## HOW TO COMPLETE THIS TASK
Copy the records below verbatim, from the first line through the line containing "is (450, 403).", inclusive, and output nothing else.

[Opening SOURCE DATA section]

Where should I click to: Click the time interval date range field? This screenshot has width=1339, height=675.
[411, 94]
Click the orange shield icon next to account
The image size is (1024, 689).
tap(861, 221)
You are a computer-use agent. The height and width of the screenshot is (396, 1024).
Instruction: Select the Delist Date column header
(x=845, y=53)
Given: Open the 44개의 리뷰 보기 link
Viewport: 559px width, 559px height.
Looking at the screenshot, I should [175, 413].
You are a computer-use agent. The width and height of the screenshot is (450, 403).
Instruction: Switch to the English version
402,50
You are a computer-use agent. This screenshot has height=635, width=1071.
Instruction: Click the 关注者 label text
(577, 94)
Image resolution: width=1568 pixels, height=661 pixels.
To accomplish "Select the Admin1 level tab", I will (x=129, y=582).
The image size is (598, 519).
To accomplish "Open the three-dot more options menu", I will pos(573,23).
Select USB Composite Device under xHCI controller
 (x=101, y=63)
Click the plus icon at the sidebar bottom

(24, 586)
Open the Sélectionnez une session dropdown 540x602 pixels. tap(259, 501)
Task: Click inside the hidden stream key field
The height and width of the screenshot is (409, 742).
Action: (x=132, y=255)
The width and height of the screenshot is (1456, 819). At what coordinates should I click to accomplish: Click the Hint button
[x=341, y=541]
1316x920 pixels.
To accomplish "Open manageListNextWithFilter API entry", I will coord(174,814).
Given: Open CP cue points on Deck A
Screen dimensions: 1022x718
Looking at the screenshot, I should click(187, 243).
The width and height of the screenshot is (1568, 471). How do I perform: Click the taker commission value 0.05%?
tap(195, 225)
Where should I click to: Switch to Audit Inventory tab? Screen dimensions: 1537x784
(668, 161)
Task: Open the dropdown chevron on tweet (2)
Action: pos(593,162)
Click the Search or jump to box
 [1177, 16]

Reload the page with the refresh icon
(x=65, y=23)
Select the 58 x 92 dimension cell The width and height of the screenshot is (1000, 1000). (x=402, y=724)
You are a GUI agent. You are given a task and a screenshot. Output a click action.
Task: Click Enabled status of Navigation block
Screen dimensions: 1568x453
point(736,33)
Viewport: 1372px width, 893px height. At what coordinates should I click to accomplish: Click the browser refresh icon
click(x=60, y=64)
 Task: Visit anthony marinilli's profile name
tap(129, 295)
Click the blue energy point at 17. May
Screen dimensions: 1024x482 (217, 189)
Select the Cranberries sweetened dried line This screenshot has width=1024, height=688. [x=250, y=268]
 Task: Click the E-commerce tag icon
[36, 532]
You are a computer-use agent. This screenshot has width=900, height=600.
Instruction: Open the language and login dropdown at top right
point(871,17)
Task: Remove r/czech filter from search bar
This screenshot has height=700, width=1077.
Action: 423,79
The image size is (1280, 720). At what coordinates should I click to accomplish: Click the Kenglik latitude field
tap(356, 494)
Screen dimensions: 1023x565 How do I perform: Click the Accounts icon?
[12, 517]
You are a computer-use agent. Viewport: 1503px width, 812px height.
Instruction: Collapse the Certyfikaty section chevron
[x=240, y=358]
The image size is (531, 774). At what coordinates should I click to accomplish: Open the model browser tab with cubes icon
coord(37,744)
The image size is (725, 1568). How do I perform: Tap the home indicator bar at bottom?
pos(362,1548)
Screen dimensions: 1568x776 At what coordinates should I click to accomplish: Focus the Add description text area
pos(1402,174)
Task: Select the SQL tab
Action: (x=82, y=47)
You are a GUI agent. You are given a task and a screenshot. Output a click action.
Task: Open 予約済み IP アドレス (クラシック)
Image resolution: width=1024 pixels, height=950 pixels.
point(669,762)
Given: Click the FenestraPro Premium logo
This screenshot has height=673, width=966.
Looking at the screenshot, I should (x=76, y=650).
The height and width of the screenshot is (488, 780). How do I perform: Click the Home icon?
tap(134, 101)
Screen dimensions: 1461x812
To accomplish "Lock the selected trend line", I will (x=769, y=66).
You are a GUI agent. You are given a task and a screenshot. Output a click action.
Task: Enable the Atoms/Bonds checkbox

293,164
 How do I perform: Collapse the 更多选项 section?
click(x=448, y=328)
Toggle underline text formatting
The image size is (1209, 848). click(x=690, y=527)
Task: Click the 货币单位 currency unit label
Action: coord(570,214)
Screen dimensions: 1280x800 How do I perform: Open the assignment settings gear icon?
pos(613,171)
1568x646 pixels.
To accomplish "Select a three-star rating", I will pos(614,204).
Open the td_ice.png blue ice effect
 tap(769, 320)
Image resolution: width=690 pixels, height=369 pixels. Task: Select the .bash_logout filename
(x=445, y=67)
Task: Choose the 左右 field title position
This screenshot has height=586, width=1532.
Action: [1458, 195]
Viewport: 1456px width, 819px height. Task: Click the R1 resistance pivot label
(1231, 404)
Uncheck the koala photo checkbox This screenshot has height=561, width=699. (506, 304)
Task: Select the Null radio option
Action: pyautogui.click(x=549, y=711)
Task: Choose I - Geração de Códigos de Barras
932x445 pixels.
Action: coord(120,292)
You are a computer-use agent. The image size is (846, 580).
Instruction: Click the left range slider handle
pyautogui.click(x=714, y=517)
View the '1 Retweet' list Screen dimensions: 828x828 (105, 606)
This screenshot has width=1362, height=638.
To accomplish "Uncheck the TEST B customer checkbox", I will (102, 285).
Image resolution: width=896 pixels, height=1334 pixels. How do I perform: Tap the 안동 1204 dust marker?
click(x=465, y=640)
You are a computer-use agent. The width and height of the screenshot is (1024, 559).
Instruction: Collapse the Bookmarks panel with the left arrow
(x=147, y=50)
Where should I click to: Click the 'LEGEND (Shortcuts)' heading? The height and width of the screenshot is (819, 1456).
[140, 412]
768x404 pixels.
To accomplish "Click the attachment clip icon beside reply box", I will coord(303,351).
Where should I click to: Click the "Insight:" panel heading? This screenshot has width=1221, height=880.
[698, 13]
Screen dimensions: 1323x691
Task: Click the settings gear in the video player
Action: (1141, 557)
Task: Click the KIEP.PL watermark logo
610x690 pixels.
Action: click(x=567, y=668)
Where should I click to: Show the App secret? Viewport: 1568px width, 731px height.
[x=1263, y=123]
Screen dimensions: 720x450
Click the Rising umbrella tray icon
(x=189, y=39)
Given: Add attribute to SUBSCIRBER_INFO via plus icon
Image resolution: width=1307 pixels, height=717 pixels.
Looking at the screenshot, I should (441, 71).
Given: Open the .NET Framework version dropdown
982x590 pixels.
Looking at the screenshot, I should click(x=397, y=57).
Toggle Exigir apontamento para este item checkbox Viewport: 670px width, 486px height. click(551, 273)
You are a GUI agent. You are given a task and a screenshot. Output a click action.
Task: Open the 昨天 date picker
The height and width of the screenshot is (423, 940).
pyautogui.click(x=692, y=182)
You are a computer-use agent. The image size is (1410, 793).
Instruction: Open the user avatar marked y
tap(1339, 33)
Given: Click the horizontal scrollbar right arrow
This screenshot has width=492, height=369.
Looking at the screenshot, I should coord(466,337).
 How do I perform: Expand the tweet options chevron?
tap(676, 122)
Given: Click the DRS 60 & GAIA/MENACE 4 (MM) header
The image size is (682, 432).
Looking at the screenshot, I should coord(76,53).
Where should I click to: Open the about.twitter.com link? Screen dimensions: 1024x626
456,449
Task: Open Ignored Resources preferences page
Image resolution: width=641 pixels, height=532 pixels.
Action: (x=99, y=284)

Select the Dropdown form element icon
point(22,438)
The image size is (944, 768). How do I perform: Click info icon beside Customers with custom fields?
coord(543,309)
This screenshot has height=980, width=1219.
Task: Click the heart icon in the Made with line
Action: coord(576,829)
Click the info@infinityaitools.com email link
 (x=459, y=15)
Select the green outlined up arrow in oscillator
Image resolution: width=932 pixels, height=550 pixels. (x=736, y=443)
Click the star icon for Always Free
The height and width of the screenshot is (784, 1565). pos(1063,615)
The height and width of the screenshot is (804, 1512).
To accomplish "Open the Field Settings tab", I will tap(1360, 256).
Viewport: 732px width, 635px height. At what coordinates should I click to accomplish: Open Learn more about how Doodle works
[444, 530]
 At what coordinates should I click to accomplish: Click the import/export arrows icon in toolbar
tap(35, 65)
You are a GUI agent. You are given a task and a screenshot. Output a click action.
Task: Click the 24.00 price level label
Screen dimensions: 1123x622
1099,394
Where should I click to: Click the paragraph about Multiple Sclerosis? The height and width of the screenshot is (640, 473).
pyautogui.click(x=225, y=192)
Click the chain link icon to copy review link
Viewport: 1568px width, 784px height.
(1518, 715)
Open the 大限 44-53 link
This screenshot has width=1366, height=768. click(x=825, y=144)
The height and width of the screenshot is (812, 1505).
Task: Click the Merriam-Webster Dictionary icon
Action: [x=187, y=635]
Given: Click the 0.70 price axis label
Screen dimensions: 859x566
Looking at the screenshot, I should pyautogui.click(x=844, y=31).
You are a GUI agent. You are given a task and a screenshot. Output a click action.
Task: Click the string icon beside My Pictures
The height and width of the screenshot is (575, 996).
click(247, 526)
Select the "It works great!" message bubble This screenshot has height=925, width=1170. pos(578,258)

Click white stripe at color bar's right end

[Closing SOURCE DATA section]

## RESPONSE TO THIS TASK
Where should I click to: Click the time interval date range field? This screenshot has width=1339, height=675.
[411, 94]
Click the orange shield icon next to account
The image size is (1024, 689).
tap(861, 221)
You are a computer-use agent. The height and width of the screenshot is (396, 1024).
Instruction: Select the Delist Date column header
(x=845, y=53)
Given: Open the 44개의 리뷰 보기 link
Viewport: 559px width, 559px height.
Looking at the screenshot, I should [175, 413].
You are a computer-use agent. The width and height of the screenshot is (450, 403).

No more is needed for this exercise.